Au niveau de la promotion, Romain Schneider a insisté sur l'importance de mettre en valeur les produits locaux de saison et/ou bio. Une somme de 700.000 euros sera réservée à des campagnes de sensibilisation. Par ailleurs, un projet-pilote, qui est prévu par le plan d'action de promotion de l'agriculture biologique, verra le jour à la rentrée dans un lycée, une crèche, un hôpital et un centre intégré pour personnes âgées. L'objectif est d'introduire des produits locaux et bio dans la restauration collective pour un ratio de 2/5. 

Enfin pour Romain Schneider, il est temps «d'inventer l'agriculture de demain». Un certain nombre de moyens vont être consacrés à la mise en place d'un «Food policy council» (conseil pour la politique alimentaire). L'idée est de permettre au Luxembourg d'avoir une certaine indépendance alimentaire. Un projet de production de désinfectant que les viticulteurs et distilleries pourraient développer en collaboration avec Luxinnovation a également été annoncé. 

Lifting pour la «loi agraire»

En complément de ces différentes mesures, le ministre a également rappelé que les entreprises agricoles étaient également éligibles pour les aides prévues par «Neistart Lëtzebuerg», le fonds de relance et de solidarité «à condition qu'elles  remplissent les critères», a souligné le ministre.   

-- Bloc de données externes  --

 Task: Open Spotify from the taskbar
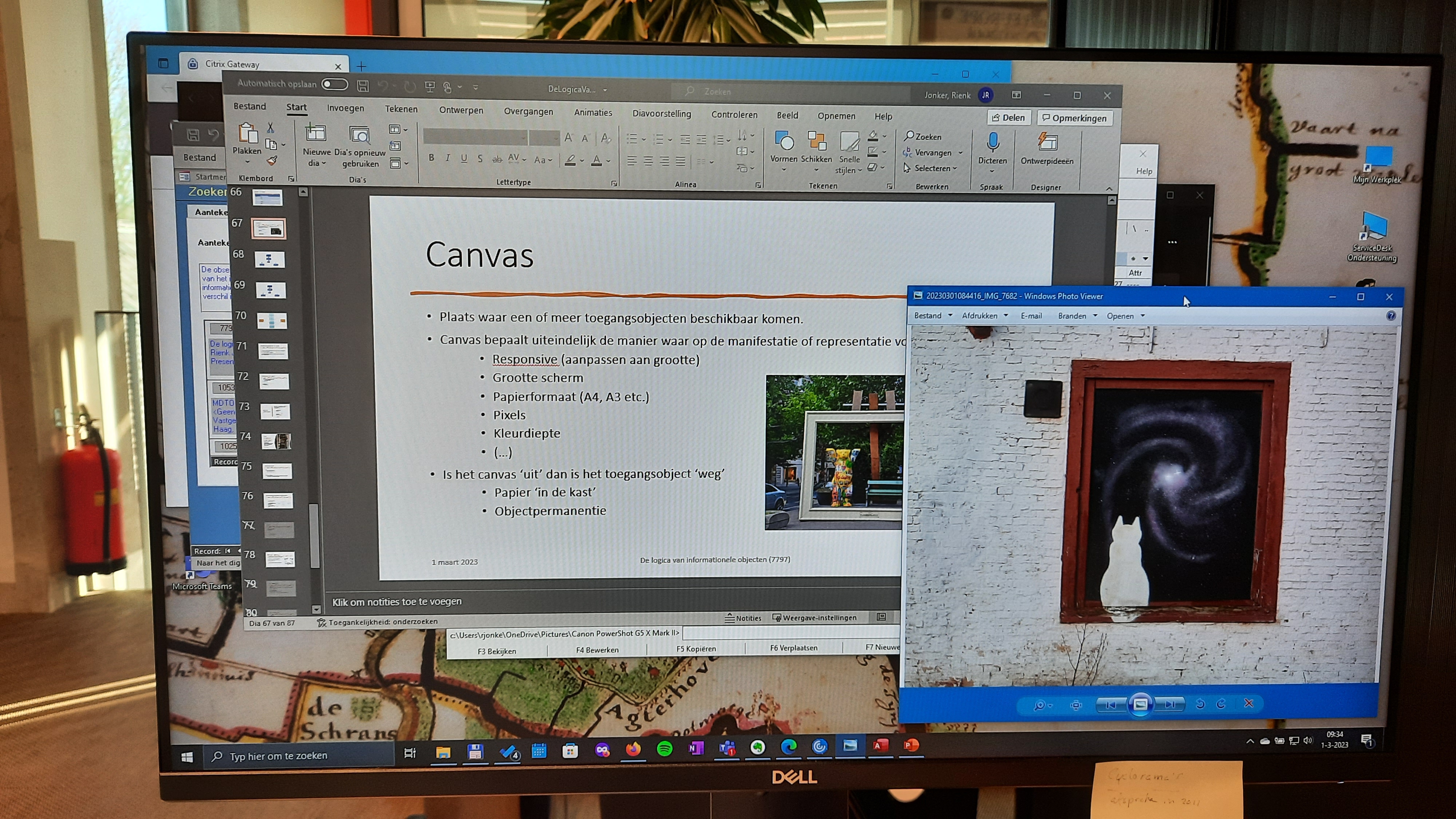point(665,749)
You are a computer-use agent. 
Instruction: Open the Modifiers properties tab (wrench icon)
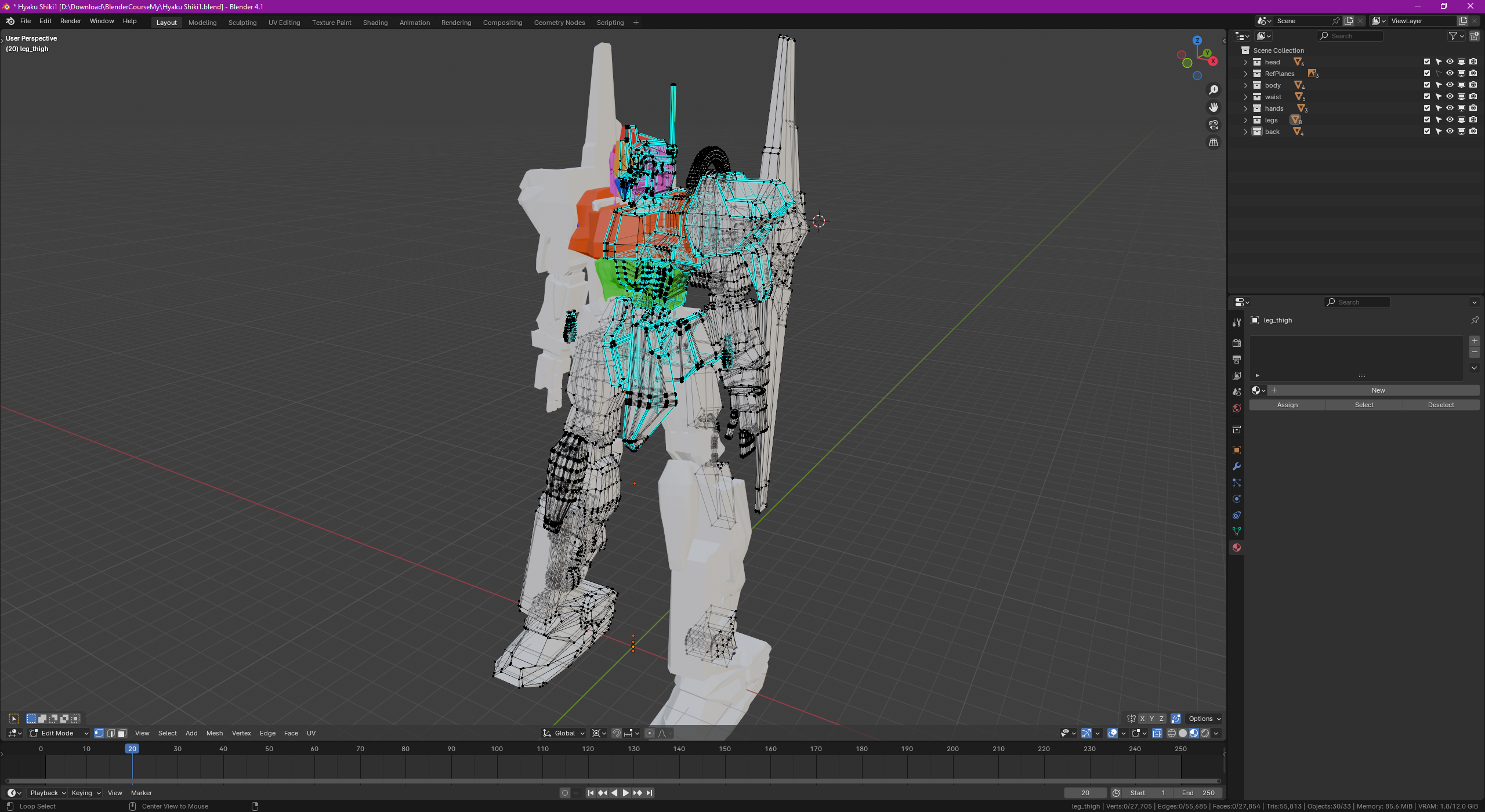pos(1236,467)
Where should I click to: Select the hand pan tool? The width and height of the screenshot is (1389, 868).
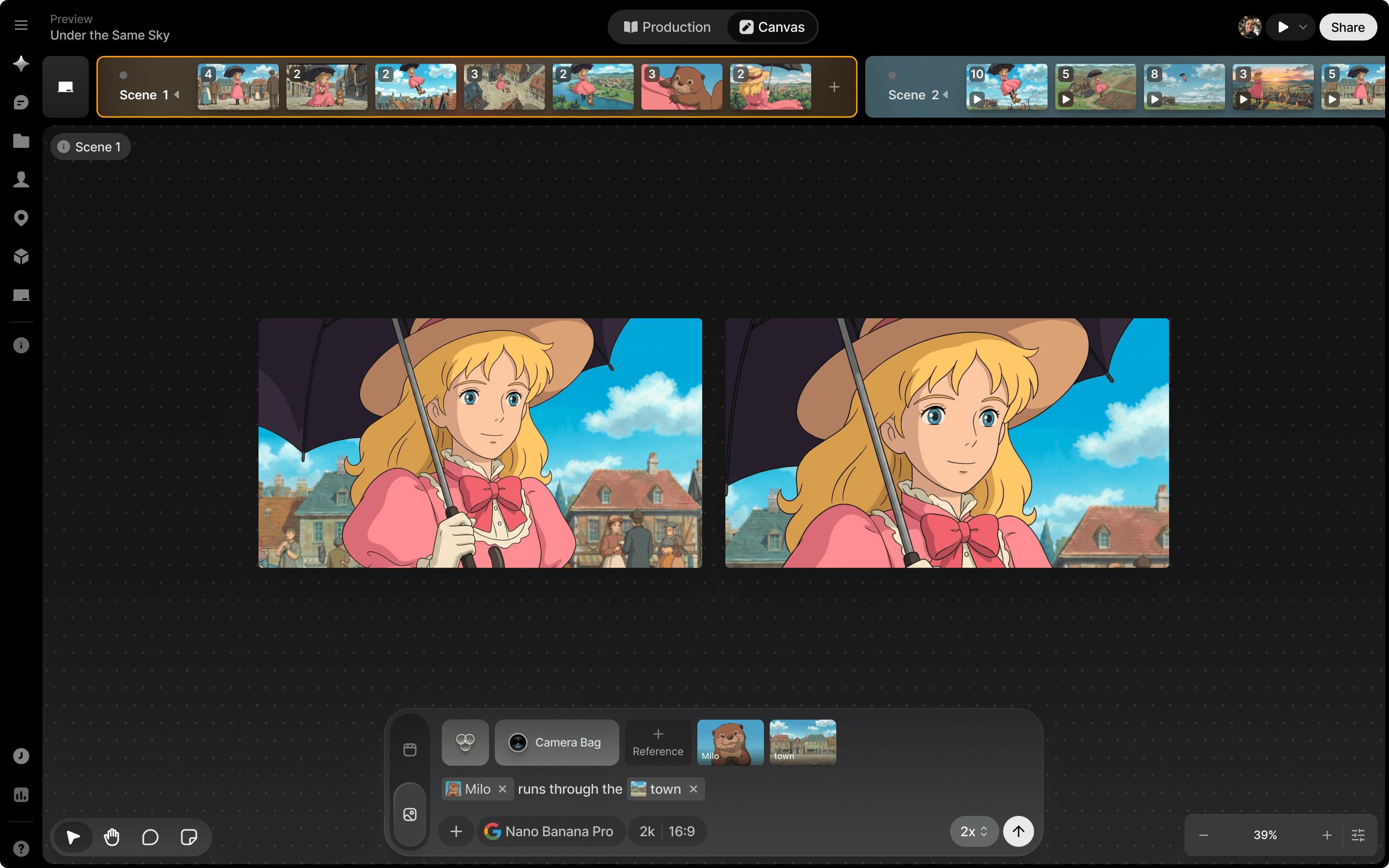[112, 837]
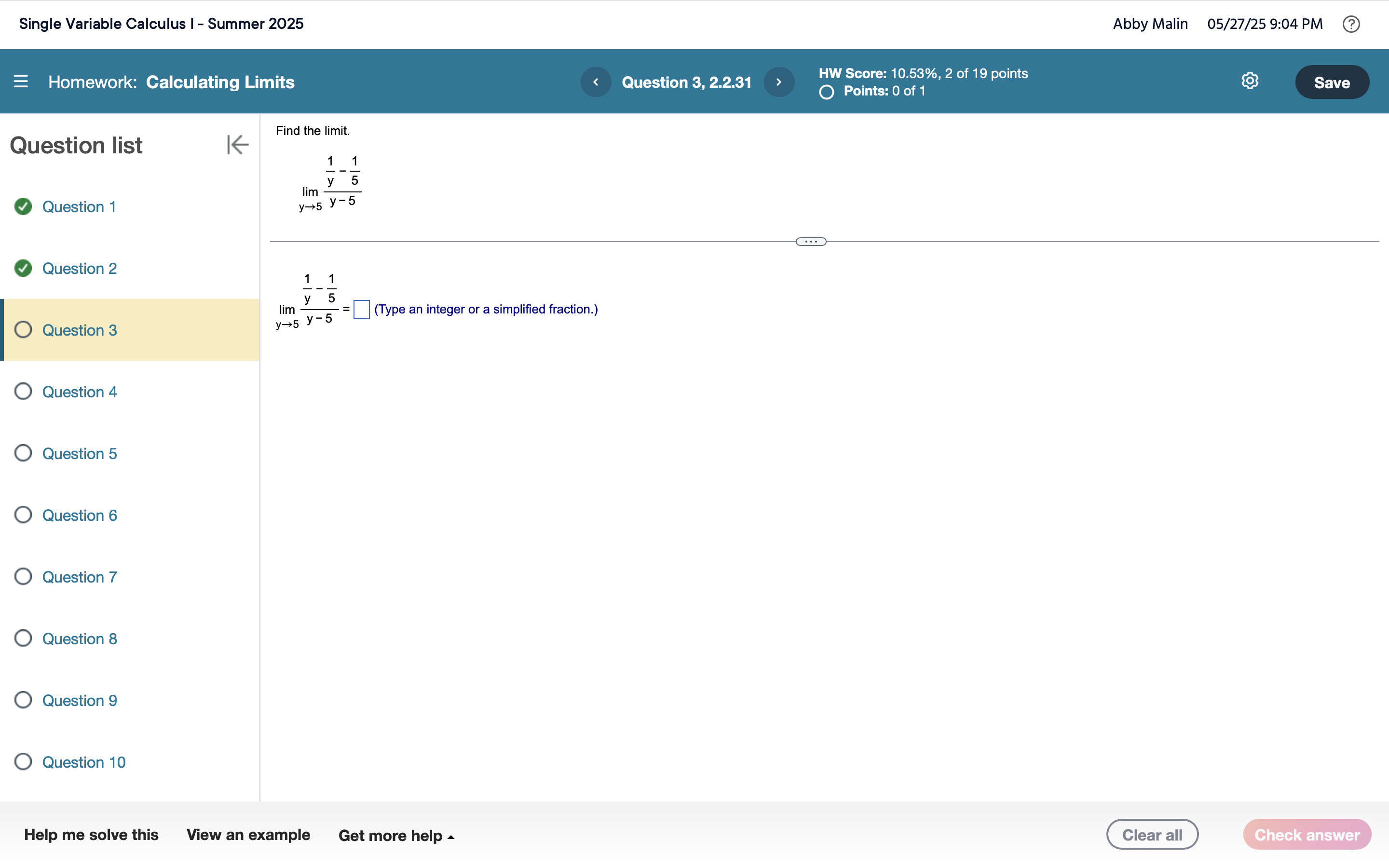The image size is (1389, 868).
Task: Select Question 6 status circle
Action: (x=23, y=515)
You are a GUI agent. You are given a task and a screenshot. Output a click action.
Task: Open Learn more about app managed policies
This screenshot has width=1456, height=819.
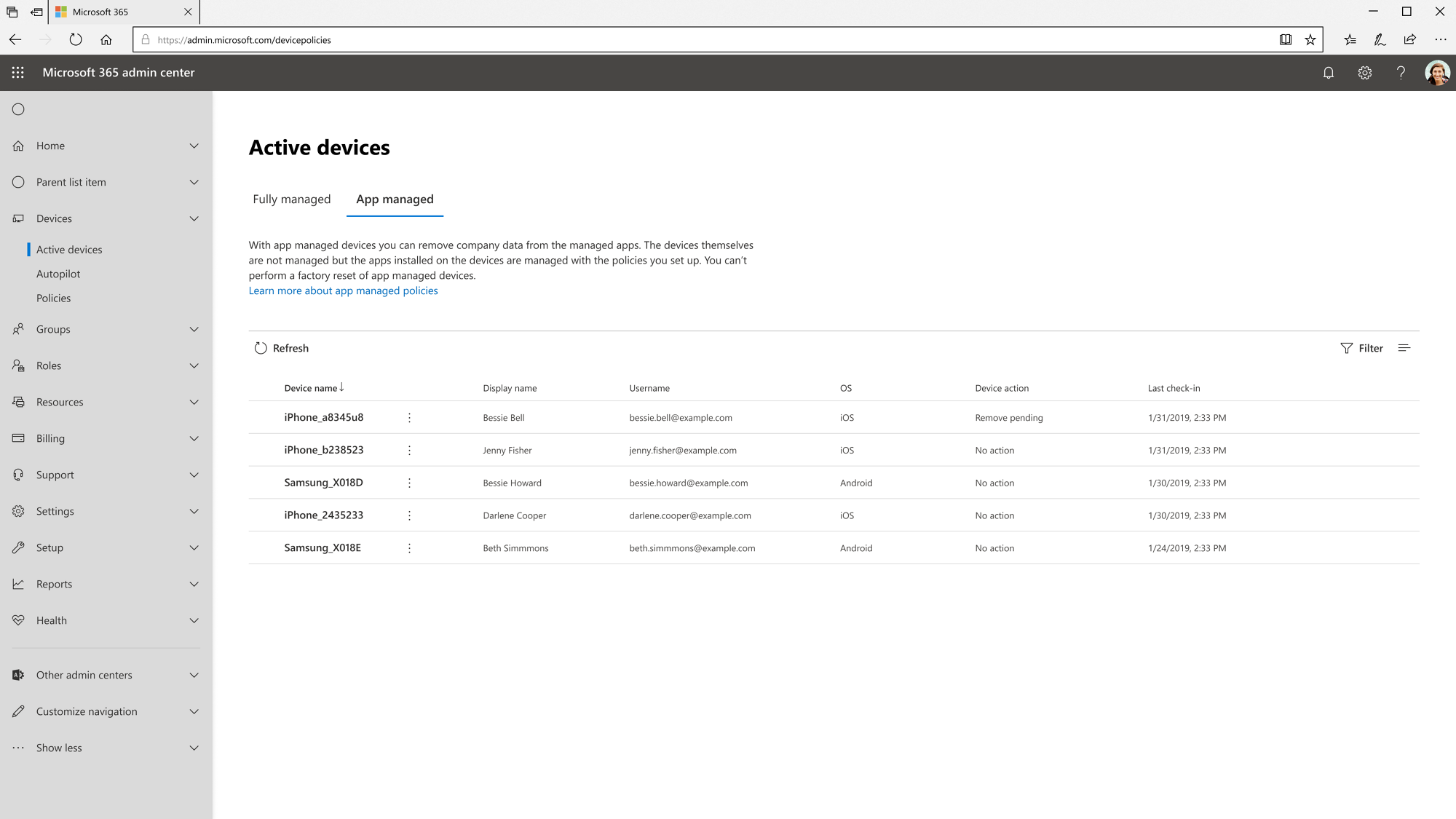click(343, 290)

Ce dernier a également évoqué l'adaptation de la «loi agraire». Pour Romain Schneider, l'objectif de cette modification est «de mettre l'accent sur la qualité». Et le ministre d'insister que les «subventions ne devront plus suivre autant la logique du volume de production ou de la taille d'une exploitation». 

Le bien-être animal, la protection de l'eau ou de l'environnement figurent entre autres parmi les objectifs recherchés. La mise en place de cette nouvelle approches de subsides est prévue pour le 1er janvier 2021. Près de 4,3 millions d’euros seront d'ailleurs prévus à cet effet. Certains plafonds de subvention devraient notamment être augmentés.

Par ailleurs, le ministre a attiré l'attention sur un phénomène qui est en hausse: les  microentreprises de l'agriculture solidaire. De plus en plus de personnes sont tentées par de nouvelles orientations professionnelles et se lancent notamment dans le domaine agricole ou alimentaire. Un domaine qui devrait faire l'objet d'un projet de loi très prochainement.